"Bloquear salário de servidor que não se vacinar contra covid é inconstitucional e crime de responsabilidade", diz jurista sobre ideia da Prefeitura de Bayeux

  Logo após ser veiculada nesta sexta (09) a matéria sobre o início de um levantamento na secretaria de saúde de Bayeux para identificar os servidores que ainda não foram imunizados contra a Covid-19 e posteriormente bloquear os salários dos servidores municipais que se recusarem a tomar a vacina, o advogado Evilson Braz manteve contato com a redação do Primeiras Notícias para afirmar que a atitude é inconstitucional e que, caso a prefeita Luciene Gomes (PDT) coloque a ideia em prática, ela pode responder por crime de responsabilidade.

"Em que pese a importância da vacina (eu sou a favor e já tomei as duas doses) a questão do corte salarial não possui autorização legislativa, seja ela municipal ou federal. Isso fere a Constituição Federal que diz que não pode haver irredutibilidade salarial (Inciso VI do Artigo 7)", disse Evilson. 

Segundo o secretário de saúde do município, Adriano do Táxi, "não podemos deixar que a pessoa tome a vacina quando quiser. Já estamos vacinando pessoas sem comorbidades a partir dos 37 anos. Quem estiver nessa faixa etária e não tiver se imunizado ainda, poderá sofrer sanções como, por exemplo, ter o salário bloqueado".
 
Além do bloqueio, segundo o secretário, a pessoa ficará impedida de acessar serviços. "Caso precise de qualquer serviço da prefeitura, o servidor deverá apresentar o cartão de vacinação. Se estiver na idade de se imunizar e ainda não tiver feito, terá que tomar a vacina para ser atendido. Vamos conversar também com os bancos e outras instituições."

De acordo com Evilson, caso a prefeita Luciene execute a sugestão dada pelo secretário, " pode responder por crime de responsabilidade".

"É um ato ilegal e aqueles que forem prejudicados podem se socorrer do competente mandado de segurança para reaver seus salários".

(Itens armazenados)

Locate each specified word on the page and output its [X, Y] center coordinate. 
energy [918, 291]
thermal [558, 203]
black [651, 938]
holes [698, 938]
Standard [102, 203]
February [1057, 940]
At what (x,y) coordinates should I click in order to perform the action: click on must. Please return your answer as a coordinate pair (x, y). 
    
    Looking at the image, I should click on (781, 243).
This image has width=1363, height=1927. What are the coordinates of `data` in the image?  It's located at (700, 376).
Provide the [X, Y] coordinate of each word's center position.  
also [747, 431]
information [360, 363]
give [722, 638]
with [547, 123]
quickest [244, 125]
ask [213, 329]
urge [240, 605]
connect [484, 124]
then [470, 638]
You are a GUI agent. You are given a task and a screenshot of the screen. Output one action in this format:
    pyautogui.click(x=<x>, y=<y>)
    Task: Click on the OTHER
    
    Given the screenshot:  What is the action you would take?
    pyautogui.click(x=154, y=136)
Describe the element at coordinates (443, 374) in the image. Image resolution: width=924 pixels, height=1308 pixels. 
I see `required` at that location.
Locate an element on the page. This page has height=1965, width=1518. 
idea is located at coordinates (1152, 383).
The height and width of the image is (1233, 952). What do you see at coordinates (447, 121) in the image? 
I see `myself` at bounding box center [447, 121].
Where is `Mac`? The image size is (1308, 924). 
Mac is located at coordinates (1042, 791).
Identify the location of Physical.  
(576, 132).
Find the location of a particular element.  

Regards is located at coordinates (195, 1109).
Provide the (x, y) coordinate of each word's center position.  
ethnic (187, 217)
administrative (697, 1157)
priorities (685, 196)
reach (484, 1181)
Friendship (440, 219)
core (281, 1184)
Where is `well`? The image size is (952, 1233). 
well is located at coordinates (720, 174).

- INSTRUÇÃO DE TRABALHO -
Transcreva, da matéria sobre o bloqueio de salários de servidores em Bayeux, o trecho que vai de "Logo após ser" até "crime de responsabilidade.". As entradas não têm qualquer relação com esta tarefa.

- SUA RESPOSTA -
Logo após ser veiculada nesta sexta (09) a matéria sobre o início de um levantamento na secretaria de saúde de Bayeux para identificar os servidores que ainda não foram imunizados contra a Covid-19 e posteriormente bloquear os salários dos servidores municipais que se recusarem a tomar a vacina, o advogado Evilson Braz manteve contato com a redação do Primeiras Notícias para afirmar que a atitude é inconstitucional e que, caso a prefeita Luciene Gomes (PDT) coloque a ideia em prática, ela pode responder por crime de responsabilidade.